* **Exercise details**: Beneath this instruction is a listing. Transcribe from it only the stretch from the line with "Task: Choose Package Presentation for CD" through the line with "The image size is (1280, 768).", both end lines included, exactly as written.

* **Input data**:
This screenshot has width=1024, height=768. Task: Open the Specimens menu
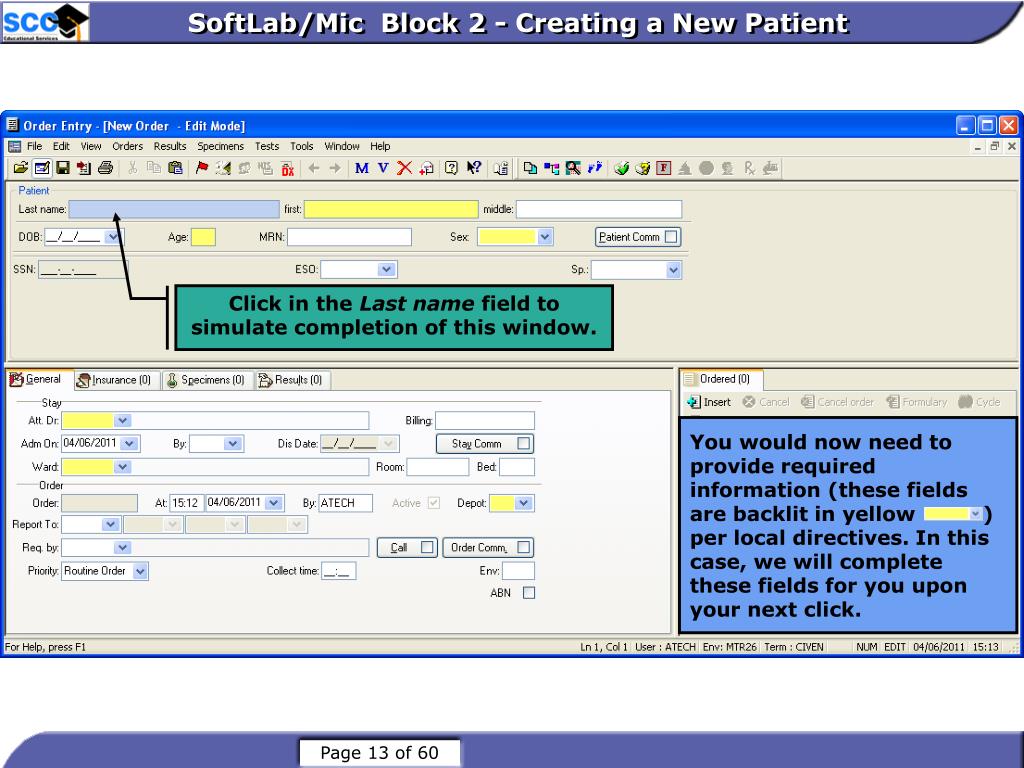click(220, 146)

--

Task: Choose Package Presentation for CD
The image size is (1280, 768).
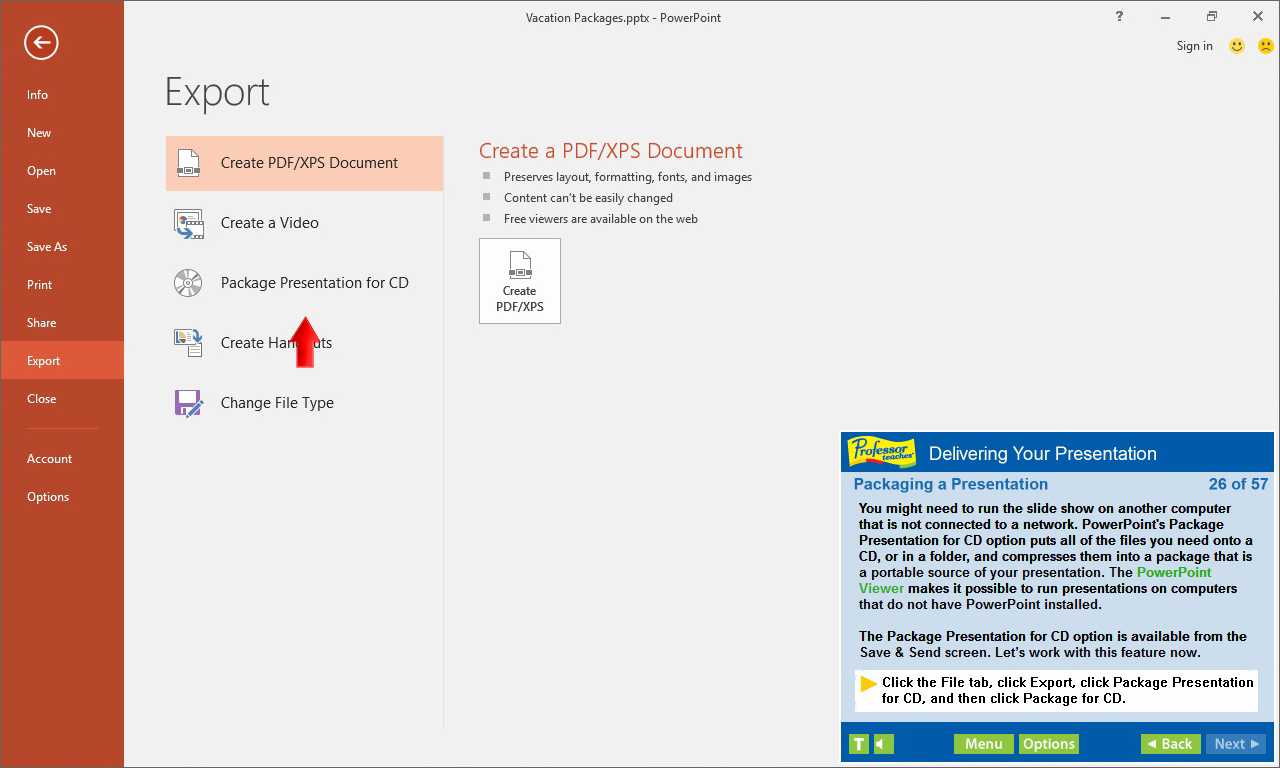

--

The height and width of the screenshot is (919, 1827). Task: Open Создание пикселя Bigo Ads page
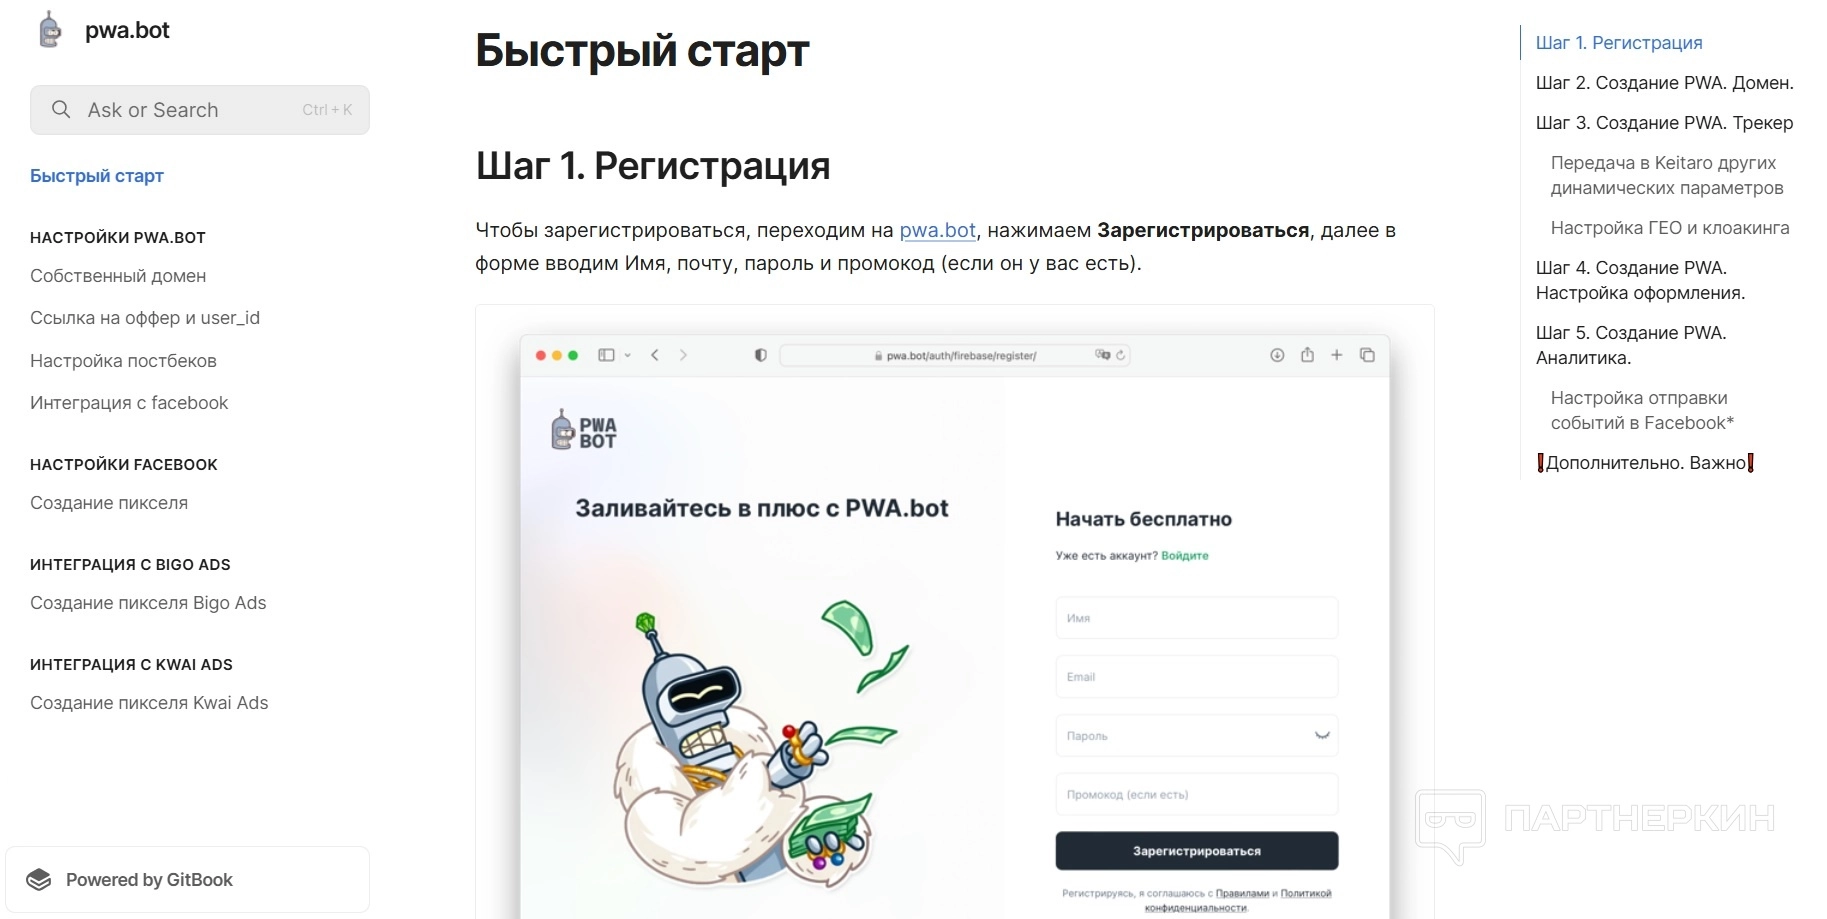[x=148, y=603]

* **Solution to the problem**:
Task: Choose Package Presentation for CD
The image size is (1280, 768).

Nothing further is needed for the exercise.